**Extracted data**
"""
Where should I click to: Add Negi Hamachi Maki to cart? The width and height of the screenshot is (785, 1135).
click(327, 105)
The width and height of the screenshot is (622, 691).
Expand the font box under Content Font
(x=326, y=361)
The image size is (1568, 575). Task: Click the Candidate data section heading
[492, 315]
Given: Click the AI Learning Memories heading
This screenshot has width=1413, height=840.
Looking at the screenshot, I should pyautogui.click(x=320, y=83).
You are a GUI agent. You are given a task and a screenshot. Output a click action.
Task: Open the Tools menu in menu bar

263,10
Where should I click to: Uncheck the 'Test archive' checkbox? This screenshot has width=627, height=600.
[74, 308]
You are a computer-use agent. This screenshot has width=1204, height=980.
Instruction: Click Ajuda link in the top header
"""
**Exercise instructions**
The material above is to be reproduced exactly as written.

**Answer section**
Where should I click to: Add Negi Hamachi Maki to cart? The width and height of the screenshot is (785, 1135).
click(327, 105)
The width and height of the screenshot is (622, 691).
Expand the font box under Content Font
(x=326, y=361)
The image size is (1568, 575). Task: Click the Candidate data section heading
[492, 315]
Given: Click the AI Learning Memories heading
This screenshot has width=1413, height=840.
Looking at the screenshot, I should pyautogui.click(x=320, y=83).
You are a GUI agent. You are given a task and a screenshot. Output a click action.
Task: Open the Tools menu in menu bar

263,10
Where should I click to: Uncheck the 'Test archive' checkbox? This screenshot has width=627, height=600.
[74, 308]
You are a computer-use agent. This screenshot has width=1204, height=980.
Instruction: Click Ajuda link in the top header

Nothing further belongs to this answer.